§ TASK REQUIREMENTS
a) In the café article, copy the passage between "She knows others" and "to come out.", inclusive, and swap "kindred spirit" for "like mind".
b) List every specific food or drink the café article names.

§ READING PASSAGE
______________________________
Good at reading customers

By Rhonda Dredge

There’s a secret little corner in Docklands that just a few people know.

You can’t actually see the water from the tables but it’s not that hard to imagine it as a flat blue line.

Sometimes Allysar, who waits on tables and washes the floor, feels hemmed in by the setting.

That’s when she imagines herself somewhere else and writes a poem.

If you arrive just as she is finishing off her shift and order a lamb and feta gözleme, she might read it to you.

Allysar and other staff members shut up the café on the corner of Waterview Walk at 3pm.

She has another job across town and there isn’t much time between shifts to get there, so she finds it better to anticipate than complain.

When you’re in hospitality every customer counts, so Allysar sometimes offers a late lunch and a coffee as well. If you go for a flat white, she’ll understand.

It’s difficult for a poet to come out and read her verses but she likes to find a way of telling the truth about her situation even if it is a bitter pill.

Allysar told Docklands News that she sometimes missed the community of the more populated parts of the city to the north.

She knows others have different views and she isn’t about to impose her ideas on a customer unless she reckons you are a kindred spirit.

Then, all of the staff members gather around in their break to listen to an impromptu reading of Allysar’s verses off her phone.

They love her display of the finer sentiments, even if she does go too far.

Allysar’s poems are about her own passions and sorrows. She likes to keep them locked up until they’re ready to come out.

She doesn’t hold back about her situation and she has a good bitch with her friends and a customer who has wandered into the café in need of some entertainment.

She said she liked giving away flat whites, but really she’s just very good at reading customers from the lively little corner she inhabits.
______________________________
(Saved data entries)
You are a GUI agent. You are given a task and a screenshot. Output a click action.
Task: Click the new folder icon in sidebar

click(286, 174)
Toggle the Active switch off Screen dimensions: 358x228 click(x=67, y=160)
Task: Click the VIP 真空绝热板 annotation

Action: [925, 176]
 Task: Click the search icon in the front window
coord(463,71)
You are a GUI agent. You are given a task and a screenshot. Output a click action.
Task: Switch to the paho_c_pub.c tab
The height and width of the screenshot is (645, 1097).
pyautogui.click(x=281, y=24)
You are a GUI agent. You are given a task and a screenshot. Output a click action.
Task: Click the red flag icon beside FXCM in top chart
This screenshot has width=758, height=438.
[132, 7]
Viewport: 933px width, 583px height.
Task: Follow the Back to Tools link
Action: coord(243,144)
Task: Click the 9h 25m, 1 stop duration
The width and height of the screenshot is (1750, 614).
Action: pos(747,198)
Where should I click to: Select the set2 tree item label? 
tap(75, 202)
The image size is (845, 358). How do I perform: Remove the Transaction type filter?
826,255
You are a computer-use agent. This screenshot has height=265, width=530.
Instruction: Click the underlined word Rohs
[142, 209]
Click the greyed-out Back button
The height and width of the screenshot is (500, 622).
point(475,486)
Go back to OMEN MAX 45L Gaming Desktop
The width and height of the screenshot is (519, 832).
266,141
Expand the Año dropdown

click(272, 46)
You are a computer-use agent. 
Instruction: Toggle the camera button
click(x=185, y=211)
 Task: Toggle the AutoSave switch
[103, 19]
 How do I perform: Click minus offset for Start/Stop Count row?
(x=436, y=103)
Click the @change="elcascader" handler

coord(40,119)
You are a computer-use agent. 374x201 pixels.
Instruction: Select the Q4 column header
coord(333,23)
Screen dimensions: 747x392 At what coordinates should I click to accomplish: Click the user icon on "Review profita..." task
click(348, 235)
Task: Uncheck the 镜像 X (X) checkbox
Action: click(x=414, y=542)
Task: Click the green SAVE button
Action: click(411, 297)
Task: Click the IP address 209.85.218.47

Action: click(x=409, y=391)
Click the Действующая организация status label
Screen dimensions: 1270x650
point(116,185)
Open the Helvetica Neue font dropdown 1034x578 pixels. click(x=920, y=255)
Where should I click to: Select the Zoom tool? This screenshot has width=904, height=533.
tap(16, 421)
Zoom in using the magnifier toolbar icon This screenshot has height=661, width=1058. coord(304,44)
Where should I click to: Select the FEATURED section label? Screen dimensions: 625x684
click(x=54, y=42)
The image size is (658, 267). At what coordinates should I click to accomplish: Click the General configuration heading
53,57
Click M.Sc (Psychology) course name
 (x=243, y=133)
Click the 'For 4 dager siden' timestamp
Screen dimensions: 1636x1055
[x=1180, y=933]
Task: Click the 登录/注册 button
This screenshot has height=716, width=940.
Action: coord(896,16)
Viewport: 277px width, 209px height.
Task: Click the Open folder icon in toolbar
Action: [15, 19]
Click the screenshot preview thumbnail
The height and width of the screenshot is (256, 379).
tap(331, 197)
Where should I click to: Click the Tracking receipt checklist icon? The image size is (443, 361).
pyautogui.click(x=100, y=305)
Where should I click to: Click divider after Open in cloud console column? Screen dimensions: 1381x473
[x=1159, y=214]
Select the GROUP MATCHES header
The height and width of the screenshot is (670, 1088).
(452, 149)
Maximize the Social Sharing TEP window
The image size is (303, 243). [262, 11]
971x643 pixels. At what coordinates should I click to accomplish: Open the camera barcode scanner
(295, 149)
______________________________
§ REPLIES
a)
She knows others have different views and she isn’t about to impose her ideas on a customer unless she reckons you are a like mind.

Then, all of the staff members gather around in their break to listen to an impromptu reading of Allysar’s verses off her phone.

They love her display of the finer sentiments, even if she does go too far.

Allysar’s poems are about her own passions and sorrows. She likes to keep them locked up until they’re ready to come out.

b)
- lamb and feta gözleme
- coffee
- flat white